= Brano riportato =
Peraltro, se detto brevetto concernesse, ad esempio, il vaccino contro il coronavirus, significherebbe possedere una vera e propria arma per la conquista del Mondo, dal potenziale inestimabile, soprattutto in termini di profitto. Lasciare ad un privato la possibilità di gestire in autonomia un’arma del genere, potrebbe avere delle conseguenze deleterie per la comunità globale.

Nel caso in cui questo titolo fosse oggetto di requisizione statale, peraltro, le nazioni non alleate dello Stato espropriatore potrebbero non essere le prime a servirsi del vaccino (con conseguenze nefaste per la salute della propria collettività) o, comunque, potrebbero dover sottostare a condizioni di utilizzo non favorevoli.

Pertanto, ora più che mai, occorre ricordare che quella che stiamo vivendo non è una semplice guerra tra Stati, ma è una guerra della Terra contro un nemico invisibile, da cui potremo uscire soltanto quando tutti, anche l’ultimo cittadino di questo pianeta, saranno immuni al coronavirus.

Perciò, per porre fine a questo incubo si dovrebbe fare appello a quella “solidarietà più o meno spontenea” a cui abbiamo fatto cenno all’inizio di questa trattazione, rendendo liberamente disponibile alla collettività qualsiasi vaccino per il coronavirus.

= Cosa serve =
Trascrivi parola per parola la parte del brano sul vaccino contro il coronavirus che comincia con "Perciò, per porre" e va avanti fino a "vaccino per il coronavirus.".

(Record di dati)
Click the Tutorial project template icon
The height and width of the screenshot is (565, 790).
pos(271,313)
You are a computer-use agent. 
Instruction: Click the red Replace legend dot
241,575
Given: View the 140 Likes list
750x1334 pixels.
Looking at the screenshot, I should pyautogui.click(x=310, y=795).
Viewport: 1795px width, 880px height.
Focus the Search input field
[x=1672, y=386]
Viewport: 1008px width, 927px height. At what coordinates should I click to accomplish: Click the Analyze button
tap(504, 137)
* * *
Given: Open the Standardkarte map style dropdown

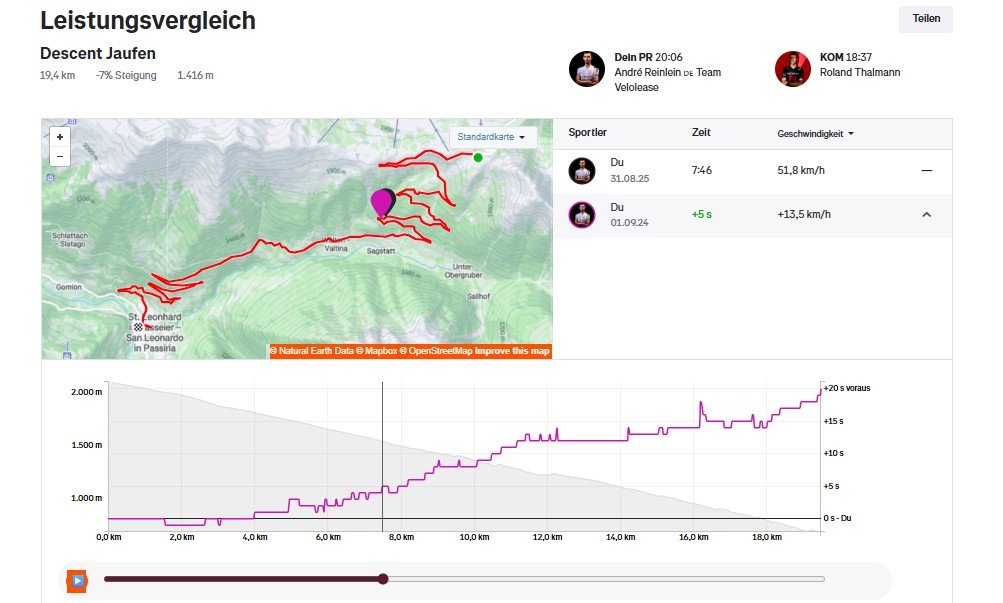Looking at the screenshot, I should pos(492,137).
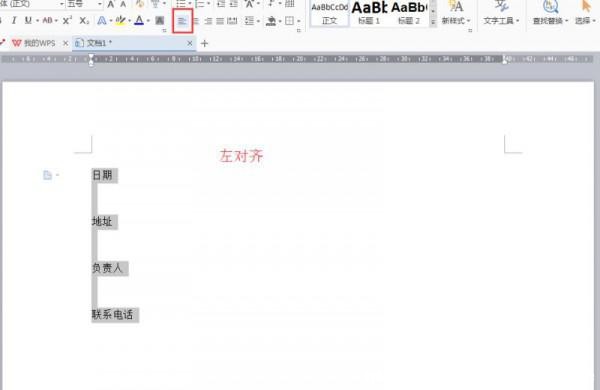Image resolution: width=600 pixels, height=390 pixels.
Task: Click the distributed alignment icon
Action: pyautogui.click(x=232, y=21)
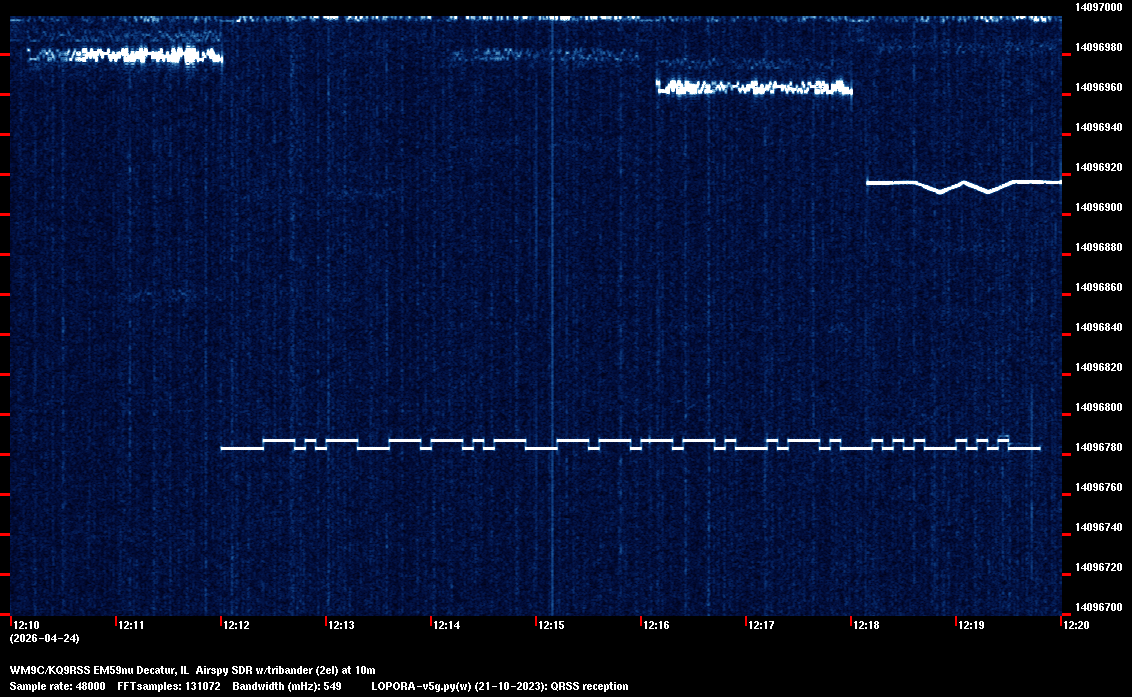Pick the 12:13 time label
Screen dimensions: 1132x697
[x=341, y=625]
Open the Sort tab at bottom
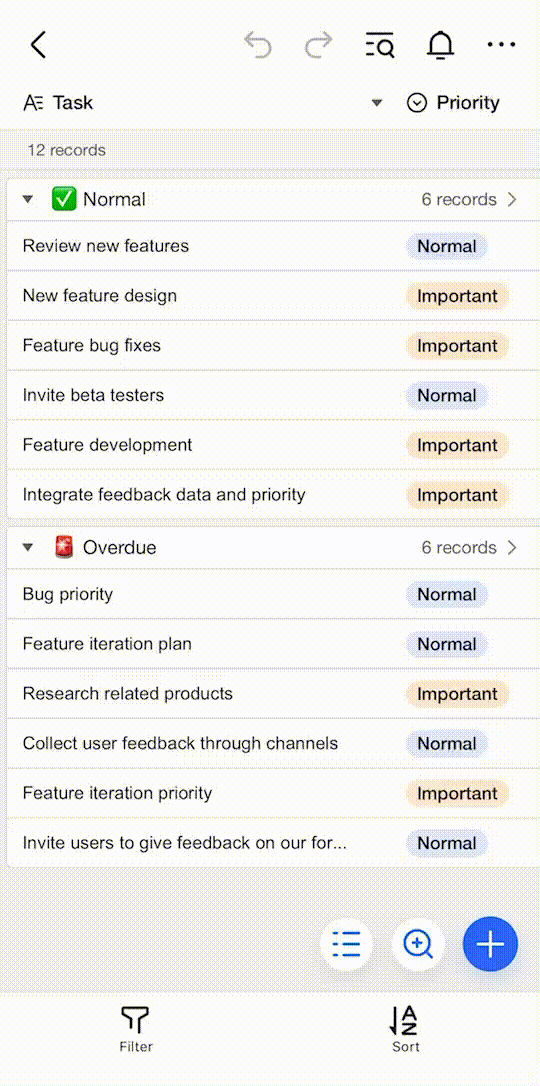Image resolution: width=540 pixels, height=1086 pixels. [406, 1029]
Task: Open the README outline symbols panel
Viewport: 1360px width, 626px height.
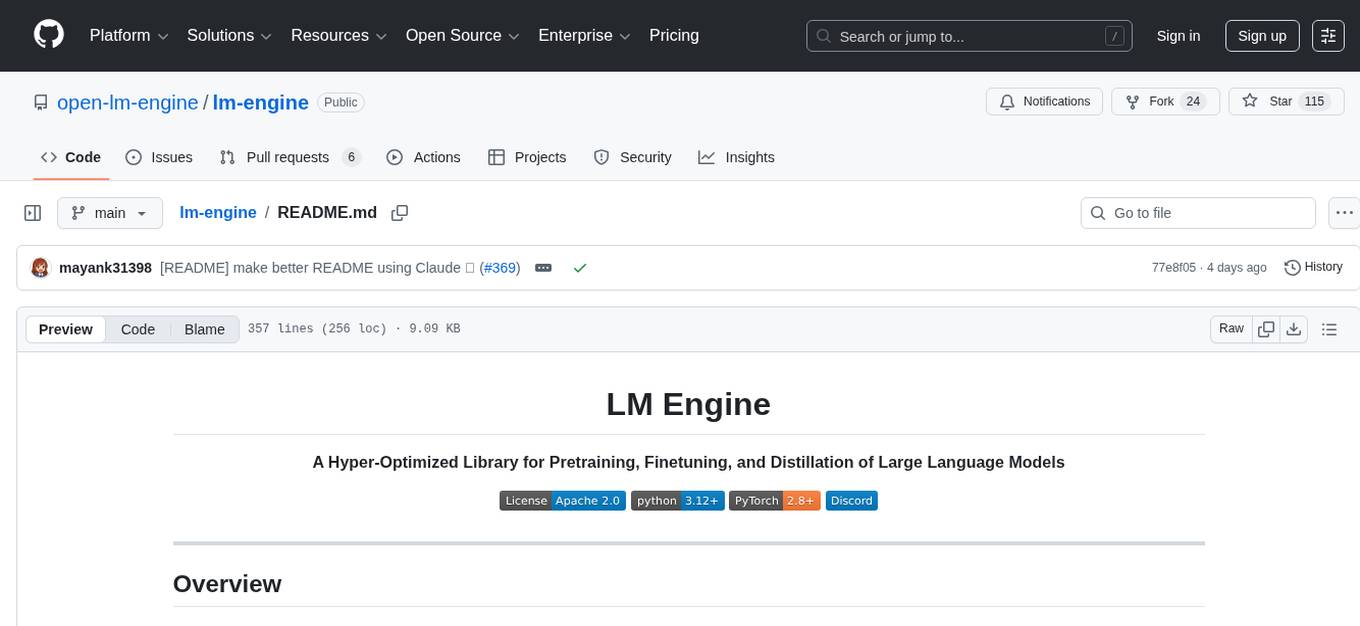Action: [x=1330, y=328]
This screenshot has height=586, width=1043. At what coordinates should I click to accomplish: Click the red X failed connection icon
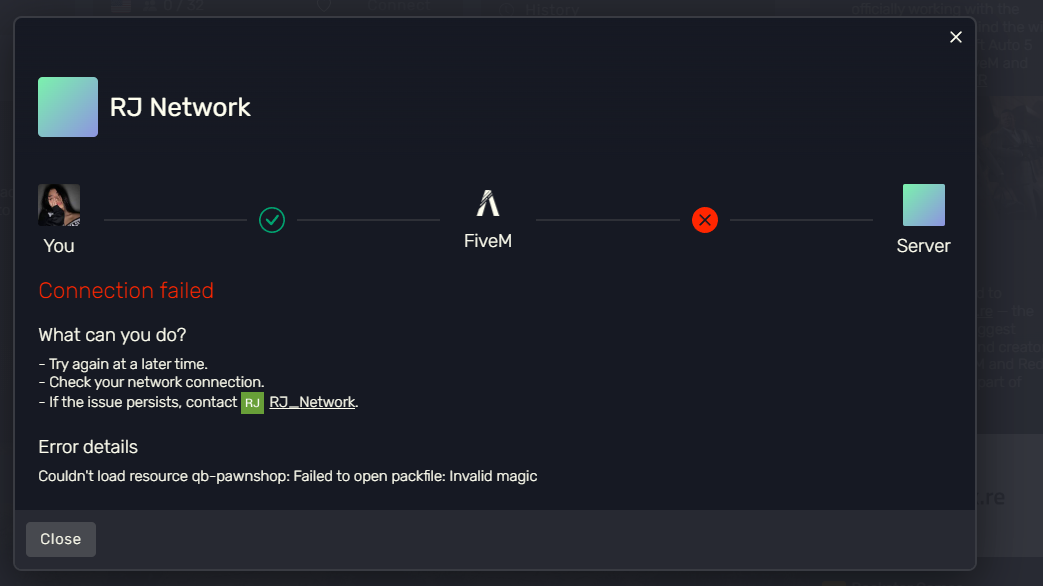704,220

= Risultato =
Perciò, per porre fine a questo incubo si dovrebbe fare appello a quella “solidarietà più o meno spontenea” a cui abbiamo fatto cenno all’inizio di questa trattazione, rendendo liberamente disponibile alla collettività qualsiasi vaccino per il coronavirus.